[[ INPUT MATERIAL, beginning ]]
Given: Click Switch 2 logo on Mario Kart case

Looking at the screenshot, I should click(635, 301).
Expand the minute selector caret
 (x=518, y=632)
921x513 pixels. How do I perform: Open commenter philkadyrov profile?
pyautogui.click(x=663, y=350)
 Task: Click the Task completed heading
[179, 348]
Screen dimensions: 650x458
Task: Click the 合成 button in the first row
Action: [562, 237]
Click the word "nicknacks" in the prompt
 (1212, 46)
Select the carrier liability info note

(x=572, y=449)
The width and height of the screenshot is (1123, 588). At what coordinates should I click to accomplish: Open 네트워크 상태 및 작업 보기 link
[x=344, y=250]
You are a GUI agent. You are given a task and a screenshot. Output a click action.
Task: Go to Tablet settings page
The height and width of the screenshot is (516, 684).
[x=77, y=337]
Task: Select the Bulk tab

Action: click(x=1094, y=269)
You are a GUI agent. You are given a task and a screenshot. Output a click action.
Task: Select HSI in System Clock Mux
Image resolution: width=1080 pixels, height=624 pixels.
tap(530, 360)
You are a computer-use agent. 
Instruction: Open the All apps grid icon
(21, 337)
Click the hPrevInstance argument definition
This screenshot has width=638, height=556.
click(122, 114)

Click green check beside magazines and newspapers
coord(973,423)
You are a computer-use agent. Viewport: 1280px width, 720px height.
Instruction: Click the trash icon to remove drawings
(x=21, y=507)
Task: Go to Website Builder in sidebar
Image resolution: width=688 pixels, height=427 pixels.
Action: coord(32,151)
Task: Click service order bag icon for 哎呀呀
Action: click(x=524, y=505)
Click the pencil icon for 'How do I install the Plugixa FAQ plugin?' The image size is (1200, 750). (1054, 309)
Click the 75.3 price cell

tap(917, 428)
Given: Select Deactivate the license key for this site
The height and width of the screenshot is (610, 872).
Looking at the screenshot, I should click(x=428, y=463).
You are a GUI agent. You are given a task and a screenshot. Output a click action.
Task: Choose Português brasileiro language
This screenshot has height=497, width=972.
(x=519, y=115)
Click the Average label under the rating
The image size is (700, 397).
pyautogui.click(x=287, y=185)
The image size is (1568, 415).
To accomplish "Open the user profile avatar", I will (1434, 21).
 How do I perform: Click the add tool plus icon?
[[ INPUT MATERIAL, end ]]
EXERCISE DIRECTIONS →
Search the material for the word "computer" and copy every matching line.

FINISHED EXERCISE →
You are a computer-use agent. 
You are a computer-use agent. Viewport: 1280px width, 720px height.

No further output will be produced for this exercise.